分散配置した3Dプリンターを統合し、新しい製造インフラの提供を本格化
3Dプリンターおよび3Dスキャナーの販売・運用支援を手掛ける APPLE TREE は、分散型3Dプリントファーム「PRINThub(プリントハブ)」のサービスサイトを公開し、料金体系や利用方法、製造フローを明確化した。これにより、企業やクリエイターがより利用しやすい3Dプリントサービスとして、本格的な提供体制を整備した。

近年、製造業では多品種少量生産や短納期対応へのニーズが高まっている。一方で、従来の製造方法では金型製作や大型設備への投資が必要となり、試作品や小ロット製品の生産には時間とコストがかかるという課題があった。PRINThubは、こうした課題を解決するために開発された分散型製造サービスで、全国に配置された複数の3Dプリンターをネットワーク化し、製造能力を共有することで、必要な製品を必要な時に生産できる体制を実現する。
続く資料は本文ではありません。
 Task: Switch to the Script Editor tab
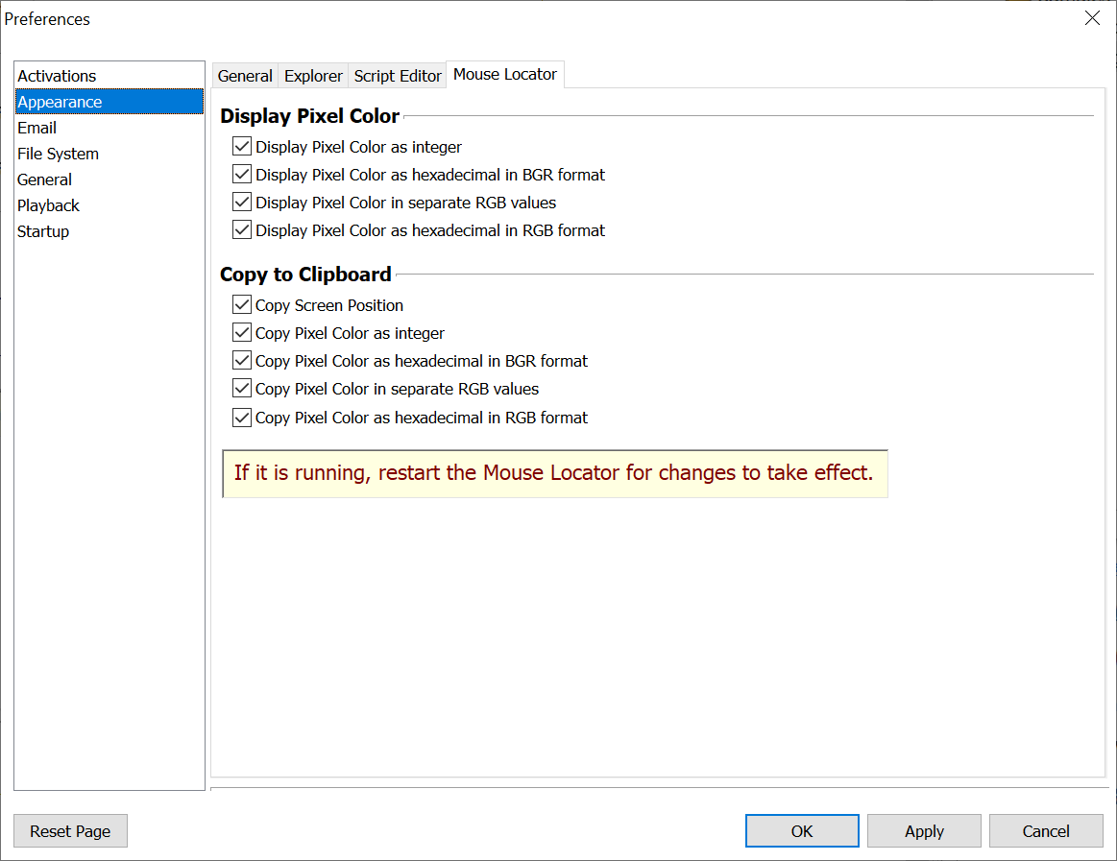[x=398, y=76]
利用者は3Dデータを入稿するだけで、造形条件の設定から製造、品質確認、納品までをワンストップで依頼できるため、製品開発における試作期間の短縮や、小ロット生産におけるコスト削減が期待できる。

また、PRINThubでは、Bambu Lab製3Dプリンターを中心とした複数の設備を分散運用しており、用途や製品仕様に応じた適切な生産環境を提供。各拠点で統一された品質管理を行うことで、安定した供給体制の構築にも取り組んでいる。さらに同社は、名古屋工芸との協業を通じて、名古屋エリアを第一拠点とした分散型製造ネットワークの実運用を開始。地域に根差した製造ノウハウと最新の3Dプリント技術を組み合わせることで、従来の集中型生産とは異なる新しいものづくりの仕組みづくりを進めている。